アート・バーゼルとUBSによる、昨年の世界美術品市場を分析するレポート「The Art Basel and UBS Global Art Market Report 2023」が発表された。市場規模は前年比で3パーセント増の推定678億ドル(約9兆円)となり、今年のレポートでは日本の市場についても初めて言及された。

The Art Basel and UBS Global Art Market Report 2023

 アート・バーゼルとUBSが毎年発表している、世界美術品市場を分析する「The Art Basel and UBS Global Art Market Report」。その2023年版が公開された。

 第7年目となる今年のレポートはArts Economicsの創設者である文化経済学者クレア・マカンドリュー博士が執筆し、2022年の世界美術品市場の状況をマクロ経済学的に分析したもの。今年は、コロナ禍の余波が市場にどのような影響を与え続けるかを綿密に調査し、また今後1年間の主要トレンドを予測している。
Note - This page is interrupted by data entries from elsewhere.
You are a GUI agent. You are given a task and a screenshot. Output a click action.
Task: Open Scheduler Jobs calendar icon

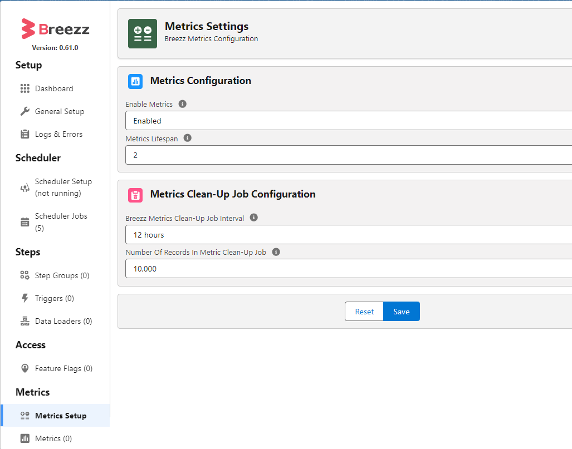[25, 221]
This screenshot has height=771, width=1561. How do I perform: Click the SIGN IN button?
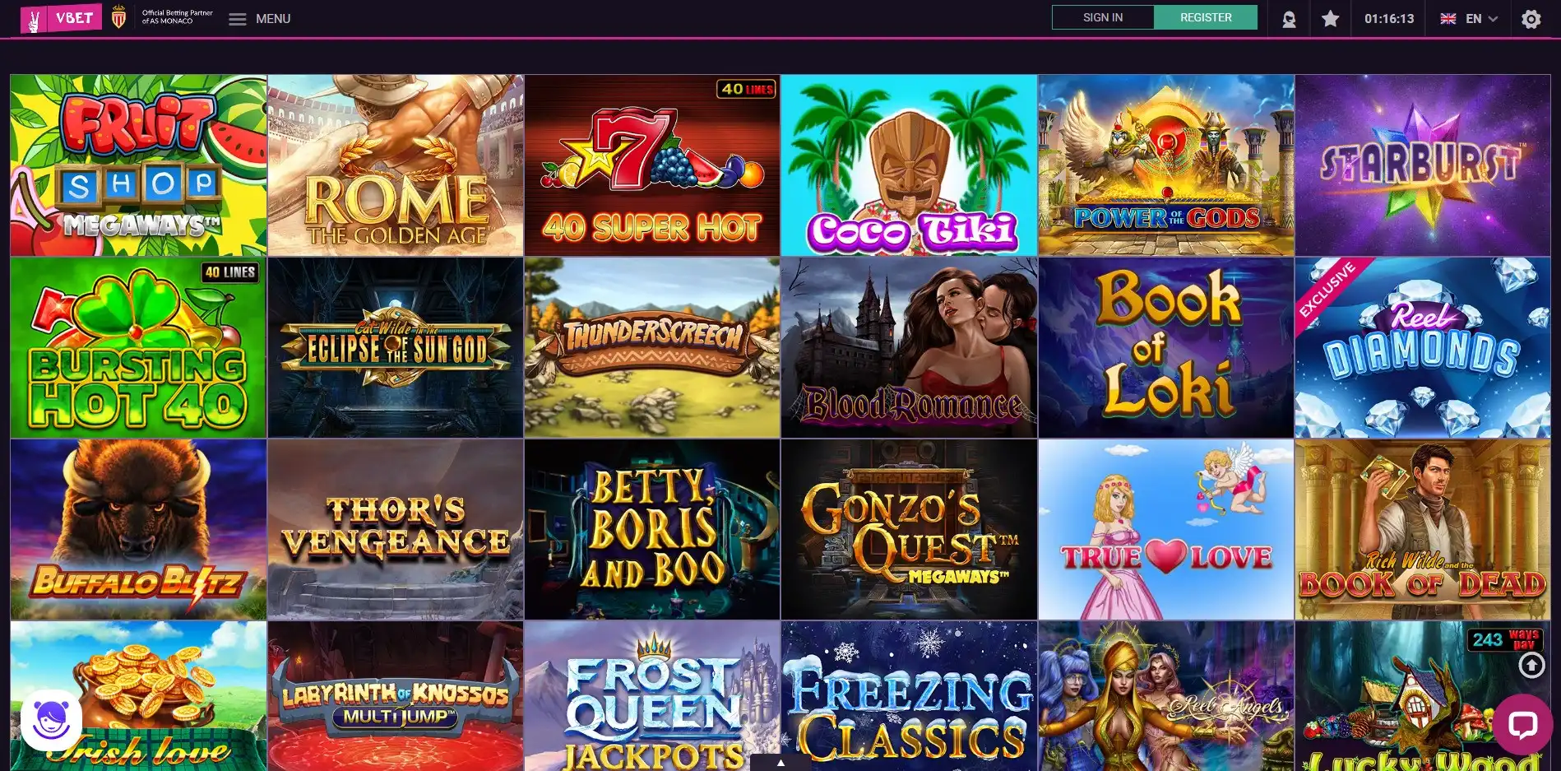click(1103, 17)
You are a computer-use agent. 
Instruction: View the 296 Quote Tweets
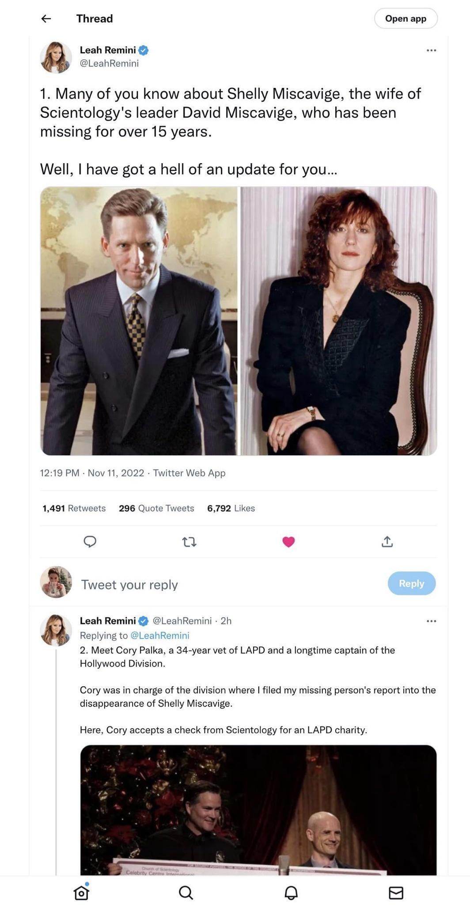[x=156, y=508]
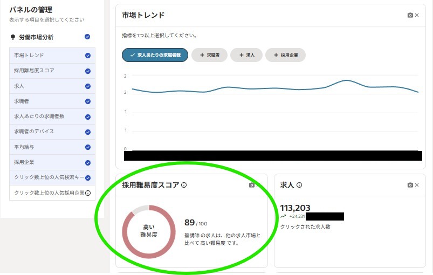433x275 pixels.
Task: Click lightbulb icon beside 労働市場分析
Action: (x=13, y=37)
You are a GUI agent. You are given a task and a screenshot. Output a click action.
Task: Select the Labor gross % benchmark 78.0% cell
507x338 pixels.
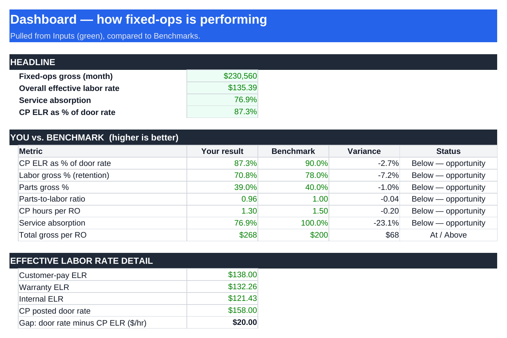point(293,175)
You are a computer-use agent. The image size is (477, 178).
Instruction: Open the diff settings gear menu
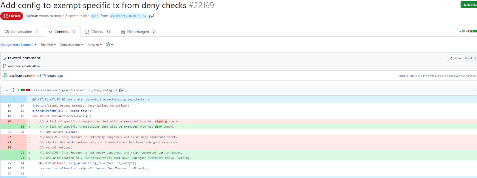pyautogui.click(x=109, y=45)
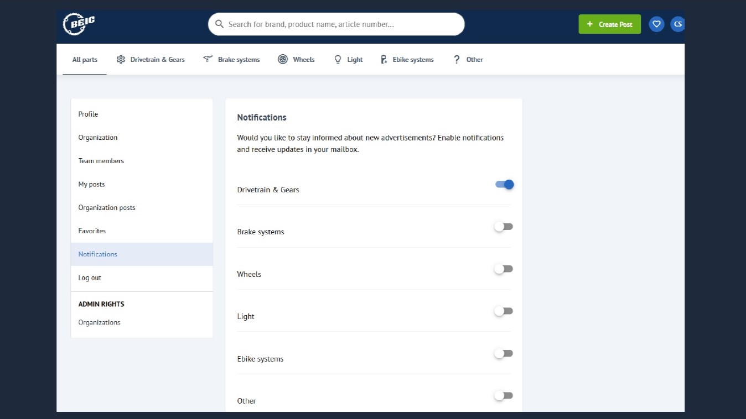Disable Drivetrain & Gears notifications toggle
This screenshot has width=746, height=419.
(504, 185)
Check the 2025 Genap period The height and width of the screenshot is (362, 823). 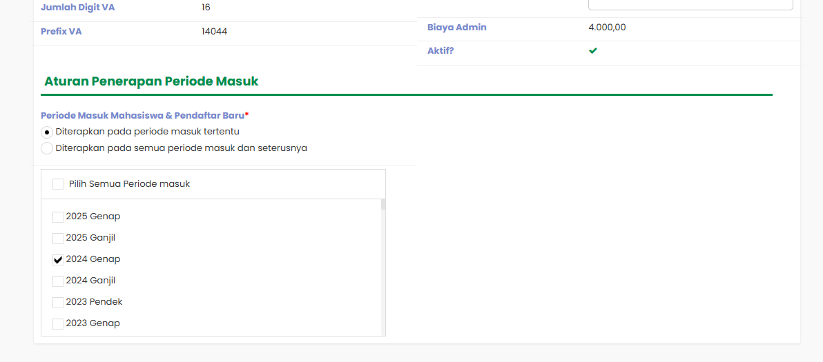pyautogui.click(x=58, y=217)
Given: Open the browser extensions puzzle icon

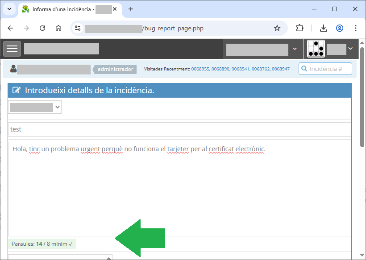Looking at the screenshot, I should (x=300, y=28).
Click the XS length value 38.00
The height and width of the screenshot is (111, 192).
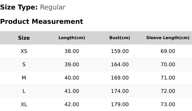click(x=72, y=51)
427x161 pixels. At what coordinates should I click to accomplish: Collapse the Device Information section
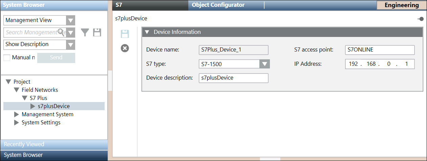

 また、マカンドリュー博士が昨年「美術手帖」のインタビューで話していたように、今年のレポートでは文化庁アートプラットフォーム、全国美術商連合会、日本現代美術商協会(CADAN)、日本現代美術振興協会(APCA)や韓国の組織の協力を得て、アジアでの調査範囲を拡大している。日本に関する記述は、本稿の最後にて紹介する。

上位の4ヶ国で市場シェアの87パーセントを占める

 昨年、世界の美術品売上は前年比3パーセント増の678億ドル(約9兆円)と推定され、2019年のコロナ禍前の水準を上回った。アメリカは市場トップの座を維持し、売上に占めるシェアは前年比2パーセント増の45パーセントとなった。イギリスは中国を抜いて18パーセントの市場シェアで2位に返り咲き、中国のシェアは3パーセント減少して17パーセントとなった。フランスは、7パーセントの市場シェアに変更はなく、世界第4位の市場を維持した。